Previously reported protocols used enzymatic digestion of placental tissue, which was a costly and time-consuming process. Other disadvantages of enzymatic methods were use of bacterial-derived enzymes and potential contamination with endotoxins and xenoantigens [17, 18]. In this study, we have generated explant-derived MSCs from human umbilical cord and amniotic membrane, without the above-mentioned disadvantages.

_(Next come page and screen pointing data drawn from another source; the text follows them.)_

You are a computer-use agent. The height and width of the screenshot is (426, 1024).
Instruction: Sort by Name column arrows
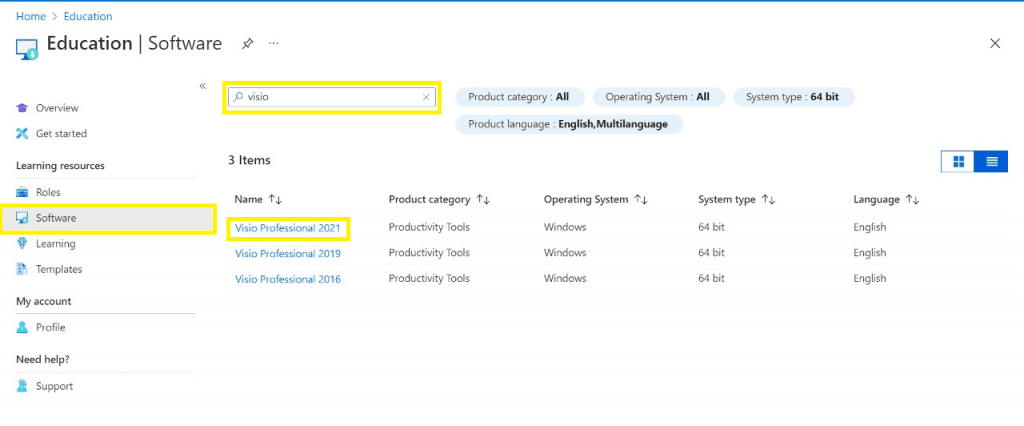275,200
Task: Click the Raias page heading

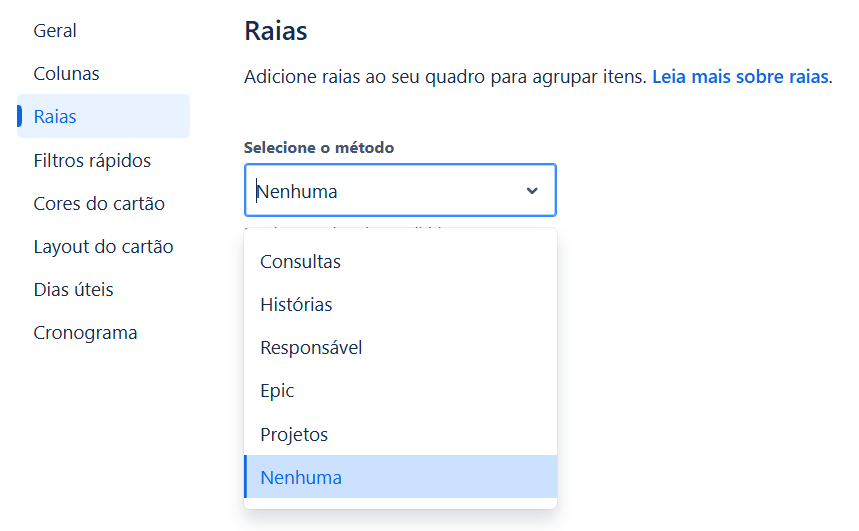Action: (x=276, y=31)
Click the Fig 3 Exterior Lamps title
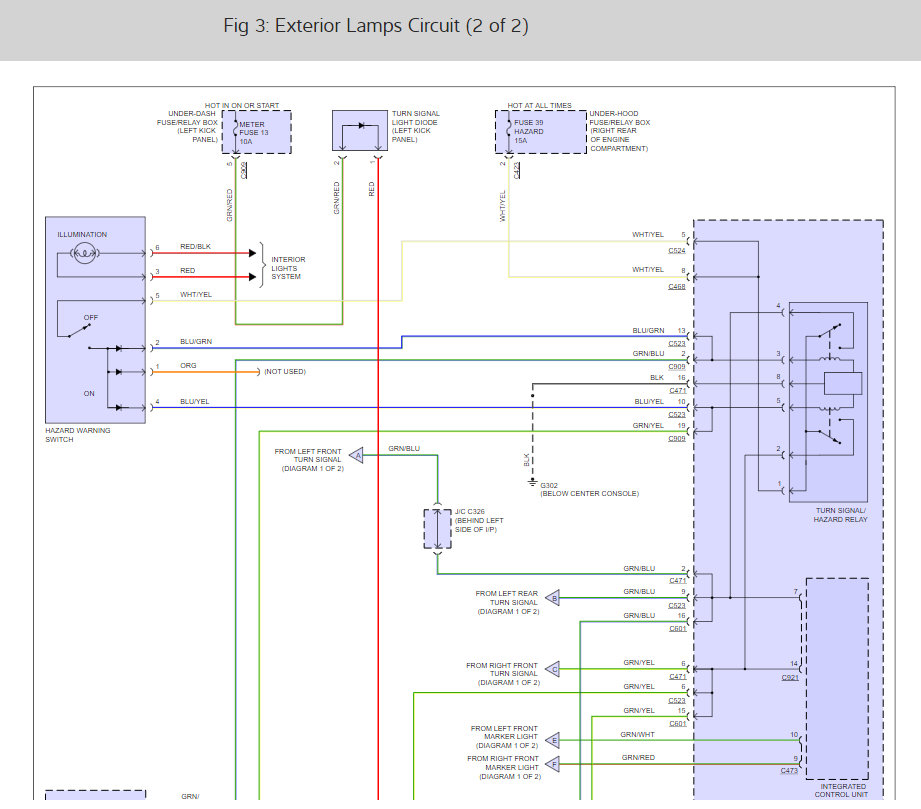Screen dimensions: 921x809 [376, 26]
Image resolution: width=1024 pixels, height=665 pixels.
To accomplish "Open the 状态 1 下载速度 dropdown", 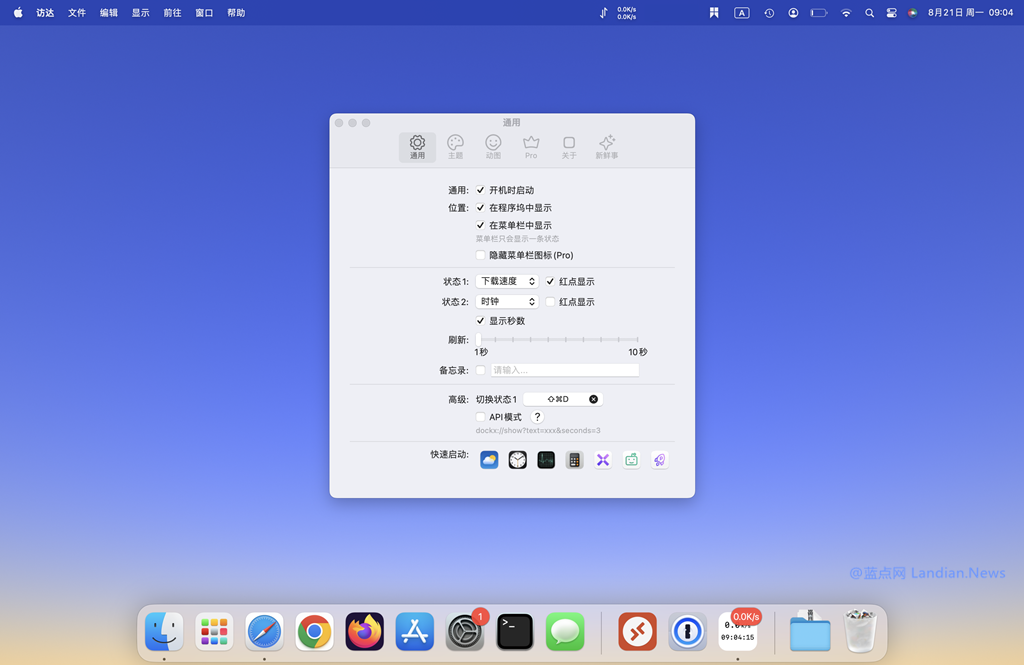I will [506, 282].
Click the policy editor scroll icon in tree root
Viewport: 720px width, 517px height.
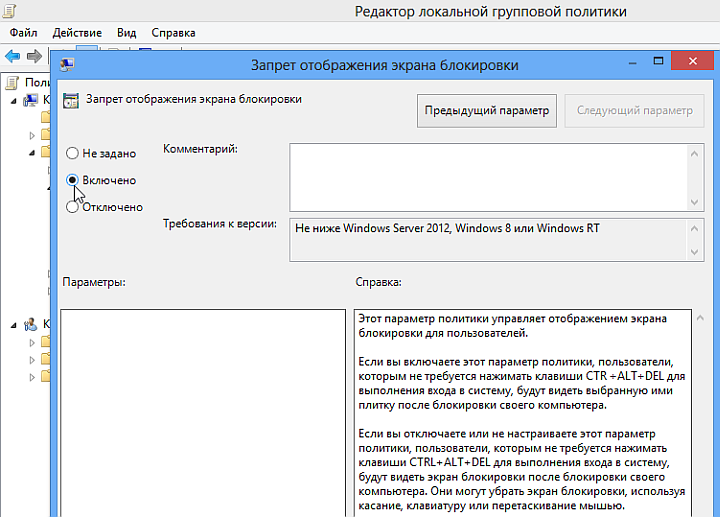click(x=12, y=82)
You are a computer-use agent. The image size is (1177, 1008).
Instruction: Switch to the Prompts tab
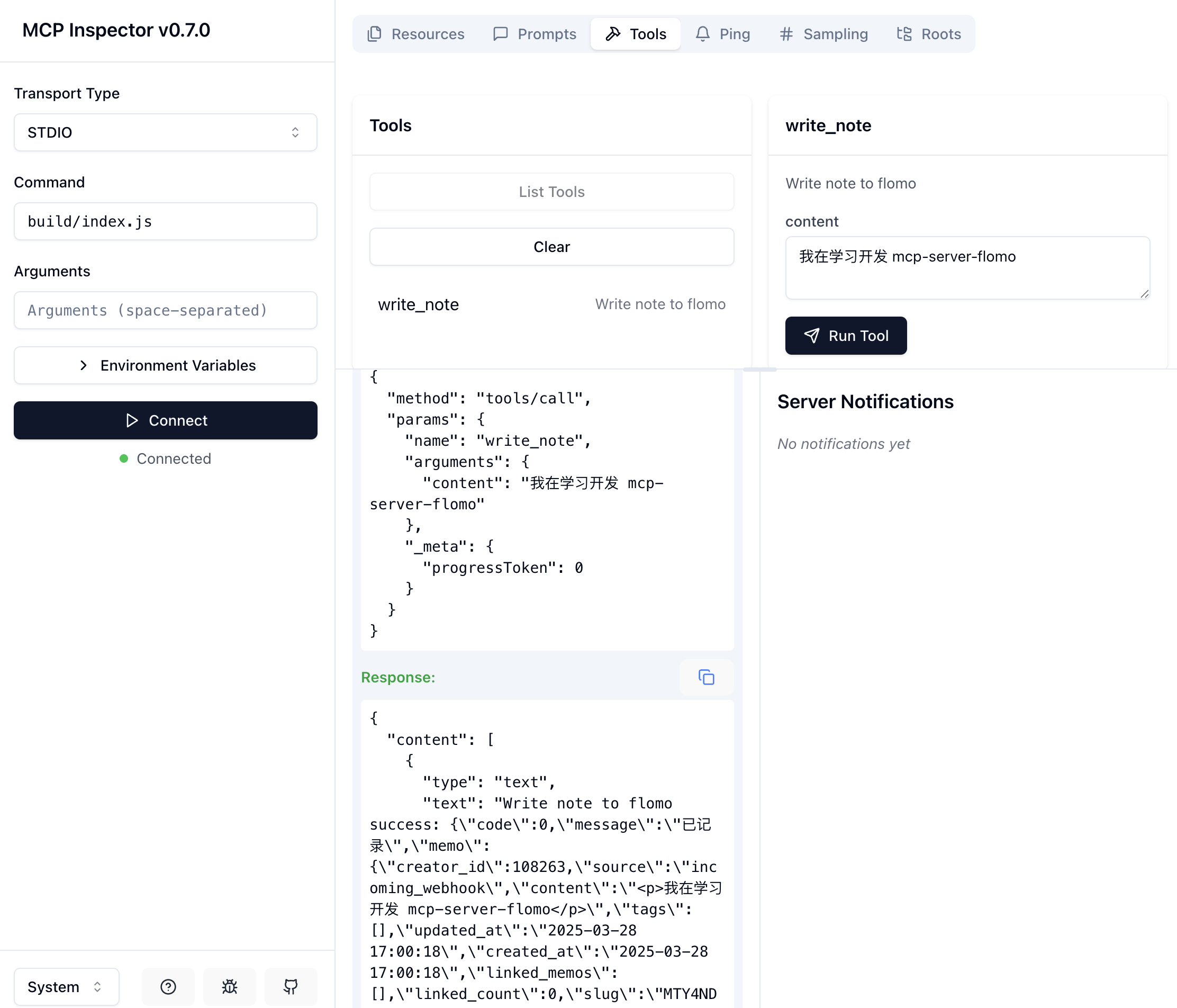(x=535, y=34)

According to Vellasamy, et al, [18] and Mareddy, et al, [19] findings, MSC cultures undergo senescence evidenced by slow growth and reduced differentiation potential.

In our study, the immunophenotype of the cells was unchanged, but continuous growth in culture and trypsinization may be a major cause of dead and loss of stemness.

Gene expression of our cells was similar to that of BM-MSC, ESC and other sources of MSC [20-22], which were essential to maintain their stemness.

The amniotic membrane and umbilical cord is discarded as medical post-delivery waste. Therefore, MSCs from these easily accessible tissues, are promising cell population for tissue regeneration, immunomodulator in transplantation tolerance and autoimmunity.